14. Normalizing the results: Copy worksheet "3" into a new worksheet and call it "4". Delete the plots for the linearity correction and create the columns shown below. Add the "known" values for the standards. There are two standards that will be used to normalize the results. In this case it is NBS-18 and NBS-19. These are great for our d18O measurement but less than great for our d13C measurements as they do not span a wide range of d13C values. We have ordered the LSVEC standard from IAEA which will solve that problem for us.

26_19-pre-normalization.GIF

15. Plot (use xy scatter plot) the "known" values as a function of the linearity corrected ones for the normalization standards (the NBS-18 and NBS-19 in this case). Only use the high/low standards dedicated for this measurement. The other standards will be measured as checks. Be sure to get rid of the gridlines and legend as well as add in a title and label the axes as shown below.

27_20-normalization_1.GIF

Continue to normalize all of the oxygen results as well:

28_21-normalize_O.GIF

16. Copy worksheet 4 into a new worksheet and call the new worksheet "results". In the new worksheet, cilck on the empty box to the left of column A and just above line 1 to highlight all of the contents of the worksheet. Now do Paste Special > Values in order to remove the equations used for normalization. Delete all of the plots in the "results" worksheet.
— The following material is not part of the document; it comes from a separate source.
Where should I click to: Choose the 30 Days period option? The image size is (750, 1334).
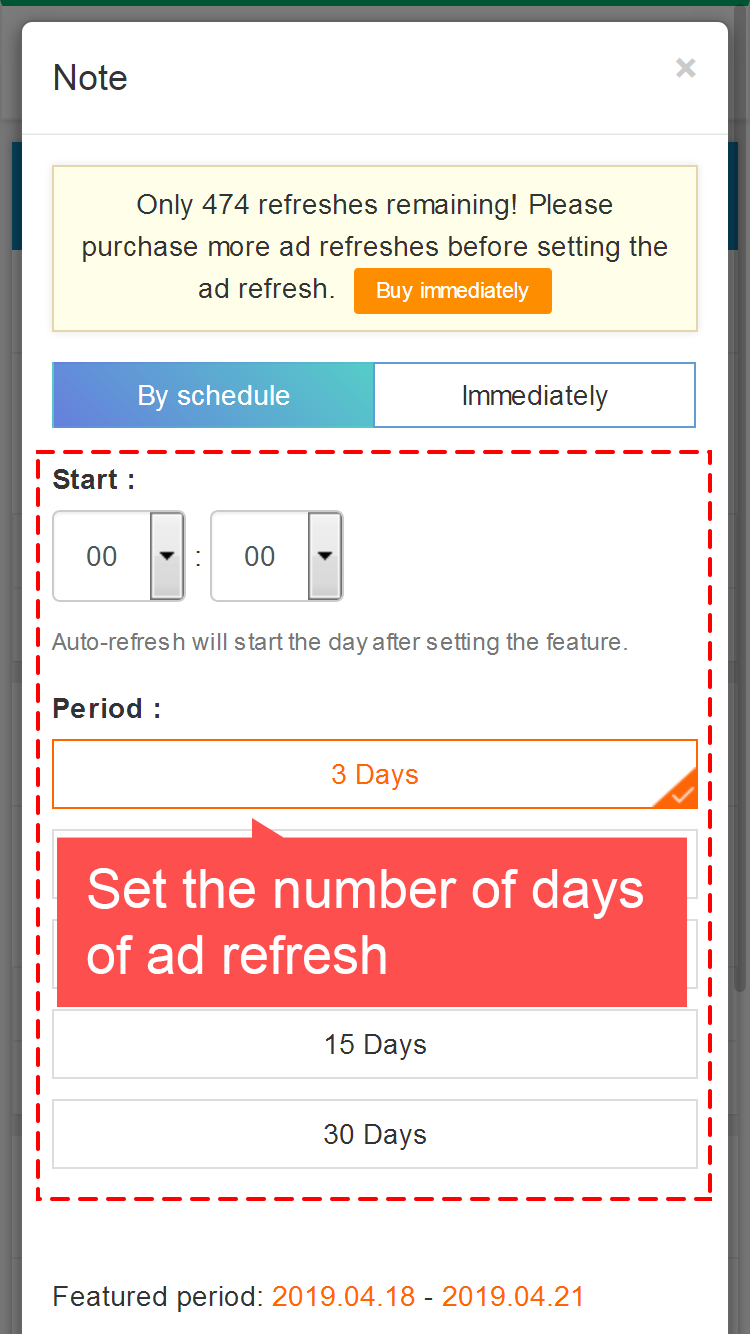click(x=374, y=1134)
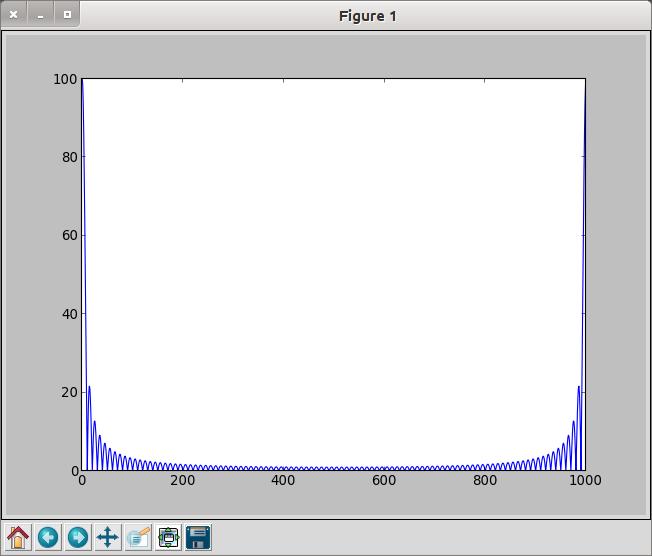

17. From here, we want to sort all results by identifier 1, then separate out the standard and samples. To prepare for this, delete the spacer column between the C and O results (column J in the figure above). Also, copy the name of the linearity check standard down into the two columns below it so that the associated mean and standard deviation will have a value for identifier 1 (see figure below). Now highlight the column for identifier 1 and sort, using the "A to Z" option.

29_22-sort-by-name.GIF

18. Insert 10 lines at the top of the worksheet and prepare  column headers shown in the figure below. Although we report the standard deviation for the linearity check standard, it is only to see how well the linearity fit was. This value should not be misconstrued to reflect the expected precision for the samples as it is the result of a best fit line. The best test of sample uncertainty is to run replicates. In the results summary below, the standard deviation for the triplicate runs of "spl-29" would be used as the best estimate of uncertainty for the rest of the samples that were run a single time.

Be sure to paste the values for the means and standard deviations from the standards into the appropriate cells shown below. If you copy a formula into the cell you will lose the value when you delete the extra data.

30_23-standards-summary.GIF

19. Clean up the results data to show only the carbon and oxygen isotope ratios as well as the analytical uncertainty estimated from the triplicate run of spl-29. Delete the extra columns and data until you have a nice clean summary like the one shown below. The values measured for the check standards (beijing and llama in this case) will give an estimate of the sample accuracy. The standard deviations obtained for the replicate sample measurements will give a better idea of the precision of the measured value for the samples.

31_24-results-summary.GIF

Aside: In the data file used for this demonstration, the measured δ18O for the NBS-18 standard was unusually variable (spanned a range of about 0.8‰ through the run). Although the precision for the oxygen isotope measurements is still reasonably good, better precision would have been obtained if the standard had been more homogenous.